* _Kutipan Teks_
━━━━━━━━━━

Kekayaan Kwik Djoen Eng dan Hotel Estetis di Sudut Kota Yogyakarta

By Galih Pranata, Selasa, 14 Mei 2024 | 12:00 WIB
Kwik Djoen Eng atau Kwok Chun Yeung, merupakan pebisnis sukses dengan kekayaan yang luar biasa. Ia mendirikan rumah mewah bergaya Art Deco yang berpadu dengan nuansa arsitektur Jawa yang hari ini dikenal dengan The Phoenix Hotel Yogyakarta. (Historic Hotels Worldwide)

Nationalgeographic.co.id—Yogyakarta selalu memiliki kesan tersendiri bagi orang-orang yang mengunjunginya. Di sana-sini terpampang bangunan-bangunan tua estetis yang menyimpan kisah bersejarah di sebaliknya.

Salah satu bangunan itu adalah The Phoenix Hotel Yogyakarta - MGallery. Hotel ini terletak di Jl. Jendral Sudirman No.9, Cokrodiningratan, Kec. Jetis, Kota Yogyakarta. Di balik kemegahan dan kekunaan arsitekturnya, tersimpan kisah prestis sang empunya.

Ia adalah Kwik Djoen Eng, pedagang gula kaya raya yang menggurat kisah kesukesannya di balik hotel tua nan estetis itu. Dalam literatur asing, Kwik Djoen Eng rupanya juga dikenal sebagai Kwok Chun Yeung atau Chun Yang, kependekan dari Guo Chun Yang. 

Kisahnya bermula pada tahun 1890-an, ketika pengusaha keturunan Tionghoa ini tiba pertama kali di kota Yogyakarta. Tujuan awalnya untuk memfokuskan dirinya dalam perdagangan rempah-rempah.

Pada saat itu, perdagangan rampah yang menjanjikan telah menggiring langkah Kwik Djoen Eng dari Taiwan menuju Jawa. Namun seiring berjalannya waktu, Djoen Eng lebih dikenal sebagai "Raja Gula."

━━━━━━━━━━

* _Data yang Diberikan_
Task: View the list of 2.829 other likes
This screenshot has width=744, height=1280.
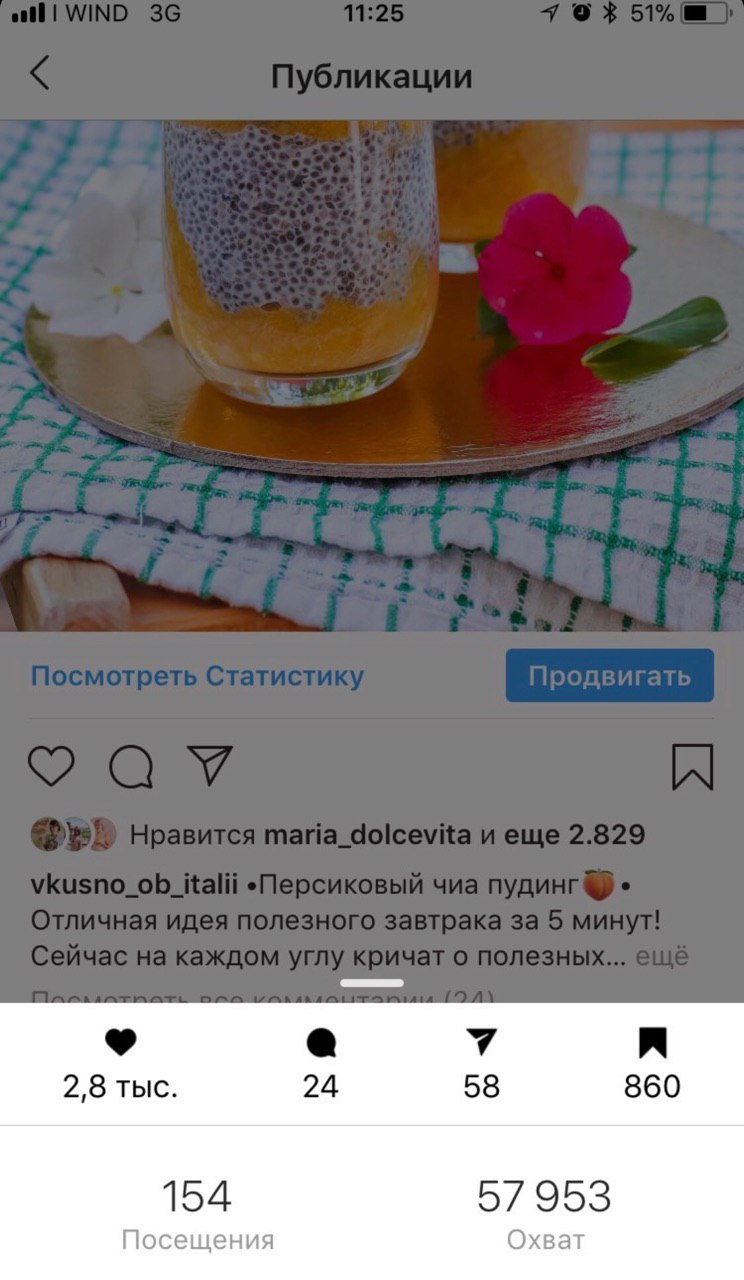Action: 574,834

━━━━━━━━━━

* _Ketentuan Soal_
Menurut teks tentang Kwik Djoen Eng di atas:
1. Di alamat mana The Phoenix Hotel Yogyakarta terletak?
2. Pada tahun berapa Kwik Djoen Eng pertama kali tiba di kota Yogyakarta?
3. Dengan julukan apa Kwik Djoen Eng kemudian lebih dikenal?

* _Jawaban_
1. Jl. Jendral Sudirman No.9, Cokrodiningratan, Kec. Jetis, Kota Yogyakarta.
2. Pada tahun 1890-an.
3. "Raja Gula."